In the end, the Crown is thrust upon his head. He’d wanted it — no, he’d _coveted_ it — from the moment he first tasted glory. Stood just two steps below Patrick, he vowed that the anthem being played next time would be Japanese, not Canadian.

But nineteen is too early; he’s too young, too unprepared. A green boy, while Patrick is the heir apparent, because by any account Yuzuru is only third in the line of succession. Maybe second, if we’re to be generous.

The Final had been a freak accident. No one gave it too much weight — Patrick made sure he knew it.

_Let Yuzuru have this_ , he’d said, with an air of casual indifference that Yuzuru only knew to be feigned with hindsight _._

He'd caught the other man’s eye, inadvertently, during the banquet held afterwards. The quiet fury there had not been surprising. What did surprise was the desperation which lingered behind that veneer of anger. He'd looked away quickly, but not quick enough that it wasn’t etched into his mind.

_You can have your moment here, but Sochi is mine,_ they'd whispered. A prayer, not a declaration.

All things considered, he isn’t ready to be first after the short.

Of course, he has told himself that he’s come to win, but then all of the top skaters do the same. No one consciously goes into an event thinking that sixth place will be fine. You can’t compete like that. It’s just not sustainable.

The only way to endure the long days of hard practice, and the bruises that bloom on top of bruises like some perverse palimpsest, is to imagine yourself placed number one, sat on the highest seat in the realm. So Yuzuru aimed for gold without expecting it, without really thinking about what comes next.

Elation follows him like a cloud; he cannot shake it off even if he knows he should. That night he lies awake, unable to sleep, body taut like a bowstring because the free is in less than 24 hours, and his lead is not so large that it won’t all slip away if he messes up. When he finally closes his eyes, his dreams are filled with falls and pops and other ignominious ends. The salchow, the toe loop, the flip. Each eludes him, and it’s like his body is heavy: tied down to the earth by an invisible, inexorable force.

The day of the free skate, Yuzuru wakes to tangled, sweat-soaked sheets. He swallows and prays for the strength to see this through and prays he will not squander this chance. But he goes down on the quad sal anyways, just as he did in his night terrors.
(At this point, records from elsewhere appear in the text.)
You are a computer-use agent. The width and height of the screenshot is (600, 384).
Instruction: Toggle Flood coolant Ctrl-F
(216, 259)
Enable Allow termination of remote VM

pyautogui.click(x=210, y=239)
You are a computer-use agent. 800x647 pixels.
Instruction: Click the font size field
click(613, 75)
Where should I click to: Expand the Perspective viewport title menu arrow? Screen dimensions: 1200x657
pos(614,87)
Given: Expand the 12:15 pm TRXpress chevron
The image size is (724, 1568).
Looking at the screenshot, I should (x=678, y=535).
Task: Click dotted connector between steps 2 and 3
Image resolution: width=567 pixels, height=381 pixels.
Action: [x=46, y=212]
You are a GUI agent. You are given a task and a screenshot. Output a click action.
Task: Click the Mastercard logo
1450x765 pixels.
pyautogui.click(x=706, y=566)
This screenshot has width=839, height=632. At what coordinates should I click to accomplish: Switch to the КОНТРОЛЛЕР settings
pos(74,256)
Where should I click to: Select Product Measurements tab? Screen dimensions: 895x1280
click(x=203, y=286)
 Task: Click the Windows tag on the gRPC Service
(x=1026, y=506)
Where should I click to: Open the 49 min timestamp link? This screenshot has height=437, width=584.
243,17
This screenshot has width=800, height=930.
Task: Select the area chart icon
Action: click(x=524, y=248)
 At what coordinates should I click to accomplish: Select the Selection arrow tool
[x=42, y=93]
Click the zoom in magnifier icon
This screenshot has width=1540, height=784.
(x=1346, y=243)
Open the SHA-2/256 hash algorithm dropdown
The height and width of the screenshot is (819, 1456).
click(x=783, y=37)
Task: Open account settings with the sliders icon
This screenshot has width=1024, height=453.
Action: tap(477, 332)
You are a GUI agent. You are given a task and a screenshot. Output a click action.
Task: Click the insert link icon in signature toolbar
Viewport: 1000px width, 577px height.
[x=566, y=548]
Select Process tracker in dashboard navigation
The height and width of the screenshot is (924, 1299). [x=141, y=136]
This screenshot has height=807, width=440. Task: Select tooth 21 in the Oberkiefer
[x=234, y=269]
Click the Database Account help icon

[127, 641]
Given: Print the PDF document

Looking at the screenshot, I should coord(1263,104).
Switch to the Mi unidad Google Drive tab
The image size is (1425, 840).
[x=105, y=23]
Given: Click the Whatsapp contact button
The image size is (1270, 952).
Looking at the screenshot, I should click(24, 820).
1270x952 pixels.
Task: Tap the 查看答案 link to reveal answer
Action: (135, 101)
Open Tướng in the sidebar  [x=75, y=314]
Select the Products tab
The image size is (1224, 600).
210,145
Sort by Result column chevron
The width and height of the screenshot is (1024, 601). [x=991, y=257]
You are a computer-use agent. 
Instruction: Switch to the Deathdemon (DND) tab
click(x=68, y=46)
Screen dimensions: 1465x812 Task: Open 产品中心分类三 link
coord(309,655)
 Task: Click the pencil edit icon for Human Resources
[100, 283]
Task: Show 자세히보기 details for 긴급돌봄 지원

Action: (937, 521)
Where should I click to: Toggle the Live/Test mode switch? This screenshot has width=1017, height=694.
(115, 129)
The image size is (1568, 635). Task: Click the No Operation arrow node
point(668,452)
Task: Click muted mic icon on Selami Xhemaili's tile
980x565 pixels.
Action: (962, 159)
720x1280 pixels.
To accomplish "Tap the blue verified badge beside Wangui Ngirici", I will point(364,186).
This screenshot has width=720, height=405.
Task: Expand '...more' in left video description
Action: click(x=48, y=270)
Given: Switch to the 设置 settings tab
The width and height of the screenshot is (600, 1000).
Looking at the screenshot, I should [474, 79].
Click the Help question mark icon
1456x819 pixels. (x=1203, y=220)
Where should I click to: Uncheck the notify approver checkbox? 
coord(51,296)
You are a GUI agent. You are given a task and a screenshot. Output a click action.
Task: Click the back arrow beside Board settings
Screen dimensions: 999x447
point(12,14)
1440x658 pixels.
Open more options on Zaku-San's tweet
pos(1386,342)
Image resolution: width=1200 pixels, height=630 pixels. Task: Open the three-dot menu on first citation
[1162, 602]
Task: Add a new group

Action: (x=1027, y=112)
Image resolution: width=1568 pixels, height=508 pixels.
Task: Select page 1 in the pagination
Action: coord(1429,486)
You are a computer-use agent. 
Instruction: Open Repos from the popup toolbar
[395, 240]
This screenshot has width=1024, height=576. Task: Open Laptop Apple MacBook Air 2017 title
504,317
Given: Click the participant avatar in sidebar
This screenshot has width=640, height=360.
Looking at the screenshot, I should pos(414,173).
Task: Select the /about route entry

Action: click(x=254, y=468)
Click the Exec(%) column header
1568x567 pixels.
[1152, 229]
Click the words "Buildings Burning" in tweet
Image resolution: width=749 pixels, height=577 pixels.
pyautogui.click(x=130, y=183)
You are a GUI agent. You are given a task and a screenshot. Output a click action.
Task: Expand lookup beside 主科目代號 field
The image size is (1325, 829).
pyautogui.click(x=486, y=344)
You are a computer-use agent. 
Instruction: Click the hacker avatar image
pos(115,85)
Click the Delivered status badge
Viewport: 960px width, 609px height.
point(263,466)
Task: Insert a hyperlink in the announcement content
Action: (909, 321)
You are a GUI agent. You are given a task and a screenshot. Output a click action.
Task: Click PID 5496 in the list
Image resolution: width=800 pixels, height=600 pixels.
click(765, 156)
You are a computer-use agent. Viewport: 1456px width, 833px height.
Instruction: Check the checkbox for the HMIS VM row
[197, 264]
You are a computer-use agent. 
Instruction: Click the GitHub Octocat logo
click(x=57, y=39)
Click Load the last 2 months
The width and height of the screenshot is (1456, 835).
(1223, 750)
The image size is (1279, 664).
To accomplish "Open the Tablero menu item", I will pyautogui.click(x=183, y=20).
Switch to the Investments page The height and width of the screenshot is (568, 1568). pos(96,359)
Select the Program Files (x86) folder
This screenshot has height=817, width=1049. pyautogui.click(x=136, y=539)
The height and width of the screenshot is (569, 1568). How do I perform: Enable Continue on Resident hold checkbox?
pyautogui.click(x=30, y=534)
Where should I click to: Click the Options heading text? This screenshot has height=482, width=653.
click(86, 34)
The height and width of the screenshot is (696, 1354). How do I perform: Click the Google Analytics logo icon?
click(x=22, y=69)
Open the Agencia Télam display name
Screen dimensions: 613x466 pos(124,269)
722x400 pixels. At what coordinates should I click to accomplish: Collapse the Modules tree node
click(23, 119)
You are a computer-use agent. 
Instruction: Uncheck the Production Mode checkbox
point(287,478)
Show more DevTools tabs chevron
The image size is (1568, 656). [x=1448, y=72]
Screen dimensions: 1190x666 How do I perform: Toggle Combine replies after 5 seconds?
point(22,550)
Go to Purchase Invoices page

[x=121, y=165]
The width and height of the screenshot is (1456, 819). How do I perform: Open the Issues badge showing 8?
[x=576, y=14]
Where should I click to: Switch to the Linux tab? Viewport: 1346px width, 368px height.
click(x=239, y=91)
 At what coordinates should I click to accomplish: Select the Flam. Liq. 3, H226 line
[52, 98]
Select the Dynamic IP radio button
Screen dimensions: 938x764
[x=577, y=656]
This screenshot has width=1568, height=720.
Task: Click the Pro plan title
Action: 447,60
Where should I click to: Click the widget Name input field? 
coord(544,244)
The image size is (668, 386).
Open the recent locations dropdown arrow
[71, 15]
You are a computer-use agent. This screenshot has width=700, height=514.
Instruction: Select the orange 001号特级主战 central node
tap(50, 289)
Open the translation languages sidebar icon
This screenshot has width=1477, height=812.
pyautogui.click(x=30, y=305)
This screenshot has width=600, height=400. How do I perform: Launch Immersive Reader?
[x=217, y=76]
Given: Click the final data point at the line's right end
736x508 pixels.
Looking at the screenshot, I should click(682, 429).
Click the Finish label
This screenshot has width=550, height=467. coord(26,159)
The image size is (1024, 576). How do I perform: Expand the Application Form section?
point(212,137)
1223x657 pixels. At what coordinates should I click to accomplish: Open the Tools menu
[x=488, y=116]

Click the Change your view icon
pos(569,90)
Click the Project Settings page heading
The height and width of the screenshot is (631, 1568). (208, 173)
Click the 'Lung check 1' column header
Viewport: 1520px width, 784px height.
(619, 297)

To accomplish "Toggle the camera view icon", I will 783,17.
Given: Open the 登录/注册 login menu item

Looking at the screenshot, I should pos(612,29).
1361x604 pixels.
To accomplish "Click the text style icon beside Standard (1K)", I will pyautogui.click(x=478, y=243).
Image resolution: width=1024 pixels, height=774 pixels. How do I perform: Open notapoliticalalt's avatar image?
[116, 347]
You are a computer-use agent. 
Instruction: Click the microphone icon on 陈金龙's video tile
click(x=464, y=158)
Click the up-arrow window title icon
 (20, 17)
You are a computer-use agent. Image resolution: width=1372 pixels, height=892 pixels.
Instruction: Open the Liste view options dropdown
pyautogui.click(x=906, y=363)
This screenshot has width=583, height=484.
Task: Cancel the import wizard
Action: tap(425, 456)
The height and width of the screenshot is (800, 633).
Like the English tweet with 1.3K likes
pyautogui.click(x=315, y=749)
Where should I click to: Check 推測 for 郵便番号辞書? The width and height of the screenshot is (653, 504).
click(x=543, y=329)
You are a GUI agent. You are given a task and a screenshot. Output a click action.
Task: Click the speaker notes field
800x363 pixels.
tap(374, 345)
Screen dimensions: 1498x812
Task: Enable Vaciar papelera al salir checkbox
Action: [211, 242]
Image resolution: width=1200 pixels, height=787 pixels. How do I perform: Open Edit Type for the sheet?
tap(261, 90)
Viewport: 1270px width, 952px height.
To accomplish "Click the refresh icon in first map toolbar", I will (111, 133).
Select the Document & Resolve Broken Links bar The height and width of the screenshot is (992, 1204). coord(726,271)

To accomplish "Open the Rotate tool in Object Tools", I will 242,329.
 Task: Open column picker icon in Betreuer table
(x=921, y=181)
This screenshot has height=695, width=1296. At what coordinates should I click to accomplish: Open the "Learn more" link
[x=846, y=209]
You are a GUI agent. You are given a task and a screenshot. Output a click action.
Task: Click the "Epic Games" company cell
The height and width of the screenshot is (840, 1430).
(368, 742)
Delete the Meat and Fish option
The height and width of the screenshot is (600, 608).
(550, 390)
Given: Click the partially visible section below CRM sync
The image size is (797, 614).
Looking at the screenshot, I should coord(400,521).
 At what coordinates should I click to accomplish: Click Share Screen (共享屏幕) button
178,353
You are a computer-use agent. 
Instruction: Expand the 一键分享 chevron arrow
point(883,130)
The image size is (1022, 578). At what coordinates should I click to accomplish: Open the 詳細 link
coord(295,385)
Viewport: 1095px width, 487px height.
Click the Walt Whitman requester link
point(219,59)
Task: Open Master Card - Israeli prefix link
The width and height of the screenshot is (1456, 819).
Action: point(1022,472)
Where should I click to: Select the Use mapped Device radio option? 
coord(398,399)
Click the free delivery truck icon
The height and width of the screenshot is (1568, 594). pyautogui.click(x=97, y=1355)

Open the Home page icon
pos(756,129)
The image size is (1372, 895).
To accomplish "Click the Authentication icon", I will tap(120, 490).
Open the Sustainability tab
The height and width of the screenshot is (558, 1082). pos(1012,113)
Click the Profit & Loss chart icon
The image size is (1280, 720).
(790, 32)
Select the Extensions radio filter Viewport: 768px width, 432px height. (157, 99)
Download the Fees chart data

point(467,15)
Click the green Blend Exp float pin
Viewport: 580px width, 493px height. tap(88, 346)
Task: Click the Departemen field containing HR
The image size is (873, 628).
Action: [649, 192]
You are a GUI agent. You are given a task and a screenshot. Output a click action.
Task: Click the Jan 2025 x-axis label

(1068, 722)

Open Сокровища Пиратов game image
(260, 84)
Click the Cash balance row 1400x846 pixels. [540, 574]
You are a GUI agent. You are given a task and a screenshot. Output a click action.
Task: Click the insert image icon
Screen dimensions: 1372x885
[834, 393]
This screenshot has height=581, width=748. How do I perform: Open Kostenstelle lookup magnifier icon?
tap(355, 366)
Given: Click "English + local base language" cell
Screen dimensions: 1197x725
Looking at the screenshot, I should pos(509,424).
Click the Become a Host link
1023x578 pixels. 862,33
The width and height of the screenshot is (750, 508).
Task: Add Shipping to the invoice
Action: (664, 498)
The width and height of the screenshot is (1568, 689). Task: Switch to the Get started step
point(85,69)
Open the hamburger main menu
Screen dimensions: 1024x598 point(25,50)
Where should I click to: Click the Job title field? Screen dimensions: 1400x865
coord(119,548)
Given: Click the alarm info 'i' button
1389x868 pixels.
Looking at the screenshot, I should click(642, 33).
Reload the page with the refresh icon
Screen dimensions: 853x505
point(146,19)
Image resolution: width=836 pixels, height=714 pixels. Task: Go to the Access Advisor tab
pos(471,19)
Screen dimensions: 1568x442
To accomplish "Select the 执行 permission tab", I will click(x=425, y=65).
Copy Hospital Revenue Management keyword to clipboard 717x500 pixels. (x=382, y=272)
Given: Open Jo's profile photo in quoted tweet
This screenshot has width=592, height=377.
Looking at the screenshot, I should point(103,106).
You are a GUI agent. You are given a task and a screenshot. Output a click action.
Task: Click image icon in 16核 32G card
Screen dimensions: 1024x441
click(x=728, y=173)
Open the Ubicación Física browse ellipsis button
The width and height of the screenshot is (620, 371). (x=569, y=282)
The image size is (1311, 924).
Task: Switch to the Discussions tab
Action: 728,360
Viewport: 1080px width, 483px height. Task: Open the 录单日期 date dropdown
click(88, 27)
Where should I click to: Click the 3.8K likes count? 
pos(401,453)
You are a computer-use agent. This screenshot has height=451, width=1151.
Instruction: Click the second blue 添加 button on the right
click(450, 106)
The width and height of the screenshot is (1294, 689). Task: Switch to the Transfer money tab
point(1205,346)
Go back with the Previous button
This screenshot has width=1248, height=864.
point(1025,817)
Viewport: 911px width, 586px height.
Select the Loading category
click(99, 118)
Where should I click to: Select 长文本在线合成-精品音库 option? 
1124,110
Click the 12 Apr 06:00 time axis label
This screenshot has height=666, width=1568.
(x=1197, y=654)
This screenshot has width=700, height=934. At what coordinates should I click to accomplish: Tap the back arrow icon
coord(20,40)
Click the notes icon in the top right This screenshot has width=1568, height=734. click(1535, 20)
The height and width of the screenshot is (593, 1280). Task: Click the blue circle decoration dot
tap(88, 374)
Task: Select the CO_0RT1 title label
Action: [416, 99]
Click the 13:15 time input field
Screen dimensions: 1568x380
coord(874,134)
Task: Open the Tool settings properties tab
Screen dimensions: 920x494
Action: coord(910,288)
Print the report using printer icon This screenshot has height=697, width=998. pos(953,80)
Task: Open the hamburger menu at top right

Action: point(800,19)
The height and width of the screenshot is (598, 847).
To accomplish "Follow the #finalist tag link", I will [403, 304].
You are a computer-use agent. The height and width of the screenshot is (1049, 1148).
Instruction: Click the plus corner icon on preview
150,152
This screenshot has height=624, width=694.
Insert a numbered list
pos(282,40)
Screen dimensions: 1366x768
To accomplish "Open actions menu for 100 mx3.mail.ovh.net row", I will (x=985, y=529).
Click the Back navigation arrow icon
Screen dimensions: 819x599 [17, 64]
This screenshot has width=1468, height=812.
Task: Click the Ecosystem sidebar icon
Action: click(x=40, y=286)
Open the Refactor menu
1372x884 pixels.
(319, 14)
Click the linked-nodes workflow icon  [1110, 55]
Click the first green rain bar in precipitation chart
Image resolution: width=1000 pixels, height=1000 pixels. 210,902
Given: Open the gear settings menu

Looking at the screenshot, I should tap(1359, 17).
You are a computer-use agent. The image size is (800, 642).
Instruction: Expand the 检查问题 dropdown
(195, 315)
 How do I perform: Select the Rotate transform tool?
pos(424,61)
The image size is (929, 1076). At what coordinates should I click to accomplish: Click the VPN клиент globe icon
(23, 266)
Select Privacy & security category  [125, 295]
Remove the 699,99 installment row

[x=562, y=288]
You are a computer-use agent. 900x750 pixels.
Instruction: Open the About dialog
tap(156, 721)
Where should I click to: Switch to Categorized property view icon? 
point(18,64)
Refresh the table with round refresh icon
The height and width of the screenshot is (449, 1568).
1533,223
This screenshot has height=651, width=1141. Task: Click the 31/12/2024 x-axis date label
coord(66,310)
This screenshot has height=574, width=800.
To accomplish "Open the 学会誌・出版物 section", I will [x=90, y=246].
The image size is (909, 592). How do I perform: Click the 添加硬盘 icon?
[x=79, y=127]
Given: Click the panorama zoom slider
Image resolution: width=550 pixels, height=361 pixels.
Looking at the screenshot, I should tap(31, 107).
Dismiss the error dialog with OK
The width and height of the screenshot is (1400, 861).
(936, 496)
Ruthless cold against his body — and then animal panic takes over.

_Don’t stop. Don’t fall. Don’t think. Don’t think. Don’t think._

He doesn’t really remember the rest of that skate, though he does recall the litany echoing endlessly in his mind.

Brian’s face at the end says it all. He’s not disappointed, but there’s no euphoria to be found anywhere in that gaze. It wasn’t bad, wasn’t the disaster he dreamt again and again, but it also wasn’t perfect. It wasn’t the crowning, undoubtable Olympic free skate everyone hopes for.

No crying, he tells himself as he makes his way to the kiss and cry. This is what you anticipated anyways. Did you really think you were going to win?

Yet somehow or other, Patrick flounders. Maybe the expectation was too much for him too. Or maybe tonight is just the anticlimax. Or maybe there is some God out there, watching out for Yuzuru. In any case, he is not so good of a person that he doesn’t rejoice a little, secure in the knowledge that he is not the only weak, fallible human here.

Then it hits him that Patrick’s loss means he’s won.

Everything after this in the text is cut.